LLETZ (Large Loop Excision of the Transformation Zone), it was explained, is a biopsy where they use a loop type of device which has an electric current. I needed this treatment to remove the abnormal cells. I was told that I had quite a large area of abnormal cells so they would need to do it under a general anaesthetic, not a local which is usually the standard. I have to admit, knowing what my friend had gone through, and how this is how it started for her, I was terrified. Looking back I shut off thinking about it, if I didn’t think about it I couldn’t feel the emotions that came with it, and so convinced myself that it was just procedure. I focused on talking to people about being scared of the general, never having one before, then the treatment or what this all meant. I don’t know anything of the LLETZ procedure itself with being knocked out, and apart from feeling groggy from the general I felt fine. The consultant stressed that it was very important that I let myself heal though. I was told to take a week off work to recover from the general, and no baths or swimming for a few days, no sex for 4 weeks, no exercise for 6 weeks. But I didn’t care, it was all over.
The Follow Up
I had a follow up colposcopy a couple months following. It was then that I was told that my second smear had been classed as severe CIN3. My first smear was borderline CIN1-2. CIN is Cervical Intraepithelial Neoplasia, rated 1-3, and the terminology related to abnormal cells that, if left untreated, can turn into cancer. CIN3 is the highest category, the next level is when the cells are diagnosed as cancerous. The specialist, whilst unpleasantly still poking and prodding my insides, showed me how my cervix looked now after the treatment. And then showed me the before. The before was covered, you could barely see any healthy cervix on my original colposcopy picture.

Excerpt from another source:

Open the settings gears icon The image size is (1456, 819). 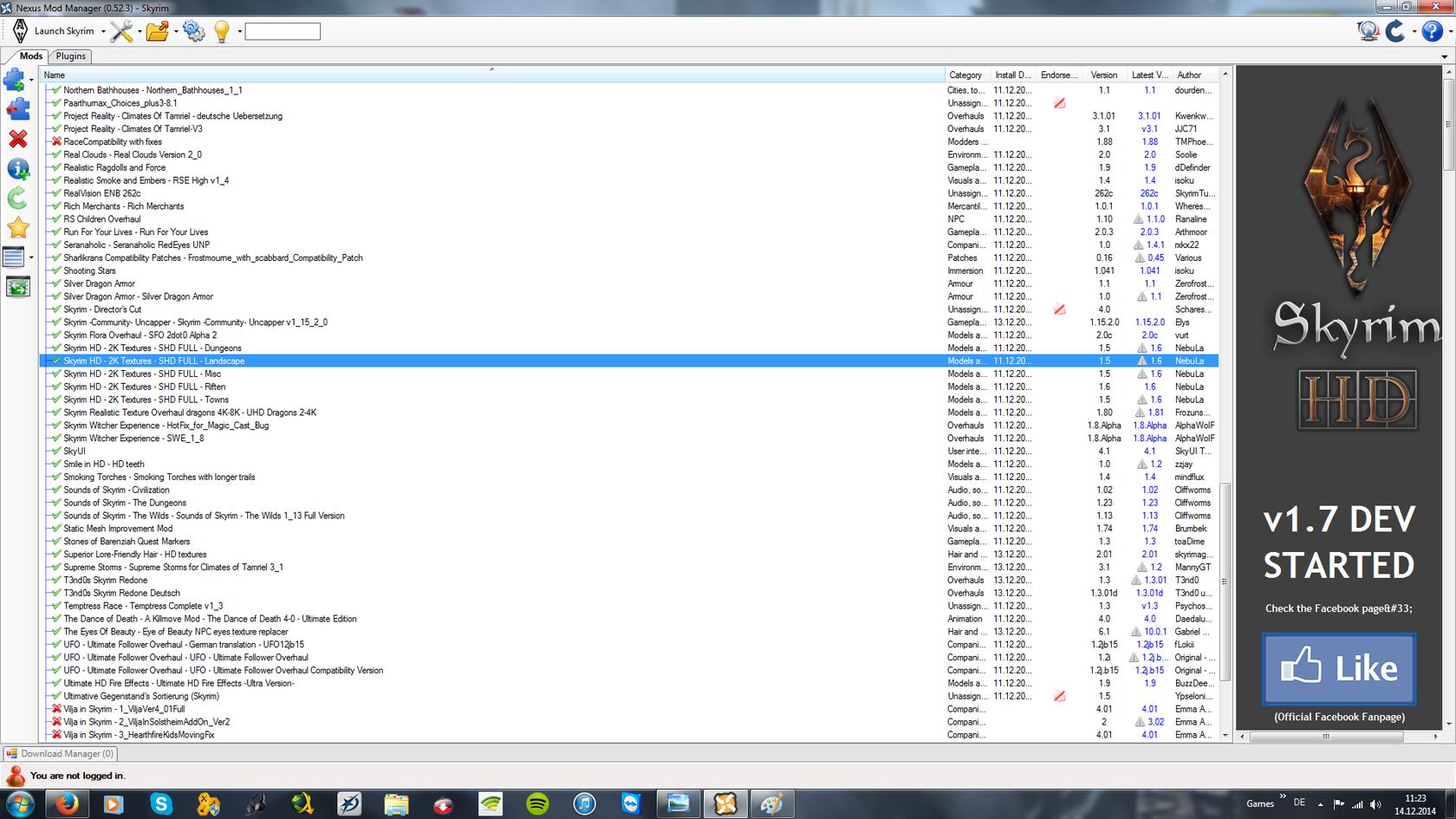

I had another smear 3 months following. The results came back irregular again, but CIN1. I was referred for another 3 month smear. Nearly a year to the date after my second smear, when I had the irregular bleeding, I had my smear and got back CLEAR results. I was being put back onto the 3 year list, and they didn’t want to see me again until then unless I had any irregularities.
I was chuffing over the moon!!!!!!!!
The reason for sharing my story after 2 years? To highlight the important of attending your smears when called. It was a terrifying experience that I would never want to go through again, but it will by no means ever put me off having a smear. I know that as soon as my letter lands on my door calling me for my check up that I will ring up straightaway. I can guarantee that I will be anxious, but my story proves that there’s a reason for it. Who knows what would have happened if I hadn’t of had that LLETZ treatment? And my friend, what would have happened if they hadn’t found it and treated her? Smears are as important as any regular health check, such as visiting the dentists, and can make the difference between a small bit of treatment and hearing the C word. They are a preventive measure, to remove those irregular cells before they develop into something worse. If you are due for your screening PLEASE book an appointment today, it can make all the difference. And if you ever have any irregularities or concerns, regardless of your age or when your next smear is due, PLEASE speak to you GP and demand a smear if needed. Ask for second opinions if you don’t get anywhere the first time. You know your body and if something’s not right listen to it. It’s not worth waiting.